* TASK TO COMPLETE
Please transcribe the part of the piece on simple assessment below that opens with the words "Initially a route" and closes with "it if necessary.".

Summary
Simple assessment was first introduced as a method of tax collection 10 years ago with the goal of removing taxpayers with straightforward affairs from self-assessment. In a reversal of the self-assessment system, HMRC uses information it already holds to generate a tax demand and send it to the taxpayer for approval.
Initially a route for HMRC to collect tax from a limited population of taxpayers, as a result of the freezing of tax allowances, there are now over 1.3 million issued each year. Despite this, the system is clunky, out of step with existing legislation for self-assessment, and generates around 500,000 calls to HMRC a year.
We would like to see HMRC invest in ensuring that taxpayers can clearly see what information has been used to calculate their tax, with digital routes to check and amend it if necessary.
Detail
Simple assessment was first used in the 2016/17 tax year. Initially affecting a few hundred thousand taxpayers, the number of these assessments has grown dramatically, with 1.32 million issued for 2023/24.

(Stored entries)

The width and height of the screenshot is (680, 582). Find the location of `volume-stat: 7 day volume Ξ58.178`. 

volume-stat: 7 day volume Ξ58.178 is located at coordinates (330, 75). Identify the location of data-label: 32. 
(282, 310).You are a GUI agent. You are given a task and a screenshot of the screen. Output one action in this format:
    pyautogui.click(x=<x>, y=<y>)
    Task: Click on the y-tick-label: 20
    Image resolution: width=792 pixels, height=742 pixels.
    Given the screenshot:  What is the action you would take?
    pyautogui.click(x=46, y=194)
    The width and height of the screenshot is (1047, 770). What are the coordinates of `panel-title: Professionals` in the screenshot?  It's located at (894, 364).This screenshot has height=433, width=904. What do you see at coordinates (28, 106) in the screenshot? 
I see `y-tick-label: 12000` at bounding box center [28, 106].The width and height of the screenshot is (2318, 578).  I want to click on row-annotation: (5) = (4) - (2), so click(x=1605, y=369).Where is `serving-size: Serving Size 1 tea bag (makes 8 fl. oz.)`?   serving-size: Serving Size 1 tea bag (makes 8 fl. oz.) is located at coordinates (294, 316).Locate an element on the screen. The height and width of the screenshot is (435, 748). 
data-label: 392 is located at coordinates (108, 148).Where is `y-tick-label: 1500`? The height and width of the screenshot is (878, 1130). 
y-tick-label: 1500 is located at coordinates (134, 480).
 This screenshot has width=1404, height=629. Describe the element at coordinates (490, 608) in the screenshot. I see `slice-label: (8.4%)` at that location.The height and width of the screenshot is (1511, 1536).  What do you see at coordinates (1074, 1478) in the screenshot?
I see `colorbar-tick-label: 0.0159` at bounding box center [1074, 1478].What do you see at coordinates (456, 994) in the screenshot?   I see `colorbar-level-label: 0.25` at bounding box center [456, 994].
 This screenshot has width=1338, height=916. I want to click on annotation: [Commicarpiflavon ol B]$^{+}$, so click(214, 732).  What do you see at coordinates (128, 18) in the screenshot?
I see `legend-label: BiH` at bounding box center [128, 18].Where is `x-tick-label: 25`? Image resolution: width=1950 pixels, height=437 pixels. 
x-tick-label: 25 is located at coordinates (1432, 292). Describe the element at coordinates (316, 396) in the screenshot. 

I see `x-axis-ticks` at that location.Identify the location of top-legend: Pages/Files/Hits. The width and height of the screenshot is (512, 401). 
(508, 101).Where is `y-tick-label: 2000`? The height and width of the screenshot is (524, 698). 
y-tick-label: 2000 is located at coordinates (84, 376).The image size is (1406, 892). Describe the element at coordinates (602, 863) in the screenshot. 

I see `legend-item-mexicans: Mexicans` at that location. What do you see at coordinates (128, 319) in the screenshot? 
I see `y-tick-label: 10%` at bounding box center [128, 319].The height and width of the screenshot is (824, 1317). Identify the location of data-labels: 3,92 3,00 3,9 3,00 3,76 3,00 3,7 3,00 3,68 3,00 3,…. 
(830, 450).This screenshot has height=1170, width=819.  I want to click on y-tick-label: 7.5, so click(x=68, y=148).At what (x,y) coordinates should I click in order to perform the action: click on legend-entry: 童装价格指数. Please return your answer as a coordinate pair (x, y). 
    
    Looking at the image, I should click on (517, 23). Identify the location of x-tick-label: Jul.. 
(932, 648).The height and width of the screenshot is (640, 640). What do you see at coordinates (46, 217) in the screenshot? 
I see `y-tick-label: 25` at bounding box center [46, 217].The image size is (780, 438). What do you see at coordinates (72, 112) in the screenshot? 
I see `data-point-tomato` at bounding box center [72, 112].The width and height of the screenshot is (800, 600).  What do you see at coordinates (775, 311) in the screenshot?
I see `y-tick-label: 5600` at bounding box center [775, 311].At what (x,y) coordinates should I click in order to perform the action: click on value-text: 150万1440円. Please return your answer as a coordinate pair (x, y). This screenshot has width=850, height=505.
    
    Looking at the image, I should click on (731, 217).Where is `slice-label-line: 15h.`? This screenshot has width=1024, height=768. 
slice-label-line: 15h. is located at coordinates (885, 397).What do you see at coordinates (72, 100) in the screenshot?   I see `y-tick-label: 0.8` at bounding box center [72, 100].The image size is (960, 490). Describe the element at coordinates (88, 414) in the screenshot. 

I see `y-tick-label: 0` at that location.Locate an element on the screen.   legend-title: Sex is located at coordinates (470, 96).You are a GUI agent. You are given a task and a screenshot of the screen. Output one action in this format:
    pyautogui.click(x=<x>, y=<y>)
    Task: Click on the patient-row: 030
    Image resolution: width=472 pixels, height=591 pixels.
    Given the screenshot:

* SOLUTION
Initially a route for HMRC to collect tax from a limited population of taxpayers, as a result of the freezing of tax allowances, there are now over 1.3 million issued each year. Despite this, the system is clunky, out of step with existing legislation for self-assessment, and generates around 500,000 calls to HMRC a year.
We would like to see HMRC invest in ensuring that taxpayers can clearly see what information has been used to calculate their tax, with digital routes to check and amend it if necessary.